Photooxidation of functionalized perfluorinated polyethers—II

Abstract

Three functionalized perfluorinated polyethers (PFPE) were exposed to UV light ( λ >300 nm) in air, and chemical changes recorded by FTIR and 1H, 13C, 19F NMR spectrometry. One of the derivatives (ZTET), end-capped by an hydrogenated ether segment and containing four hydroxyl groups per molecule, was found to readily undergo photooxidation as shown by rapid development of carbonyl oxidation species and a corresponding decrease in C–H character. The carbonyl products were assigned to formate and ester groups respectively, which formation can be described by hydroperoxidation of the functionalized chain ends followed by their photolysis.
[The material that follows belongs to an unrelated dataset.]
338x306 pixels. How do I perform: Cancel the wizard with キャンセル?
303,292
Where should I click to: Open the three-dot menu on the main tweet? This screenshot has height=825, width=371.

The formate group is produced as a result of beta-scission of the secondary hydroperoxide γ to the perfluorinated chain and is further transformed to a hydroxymethyl chain end group (ZDOL) stabilised by the shielding effect of the adjacent perfluoromethylene group. The ester formation can be accounted for by oxidation of the methylene group α to the perfluorinated chain giving α carboxylic group which then reacts with ZDOL. The final oxidation product of ZTET is thus a polymer made of fluorinated polyether segments linked by an ester bond. The modification of ZTET by urethane or ester end-caps, in order to simulate crosslinks that are present in an eventual isocyanate-cured polyurethane or polyester coating, strongly increased the photostability of the compound. This marked increase in stability was attributed to both chemical and physical modification of the structure.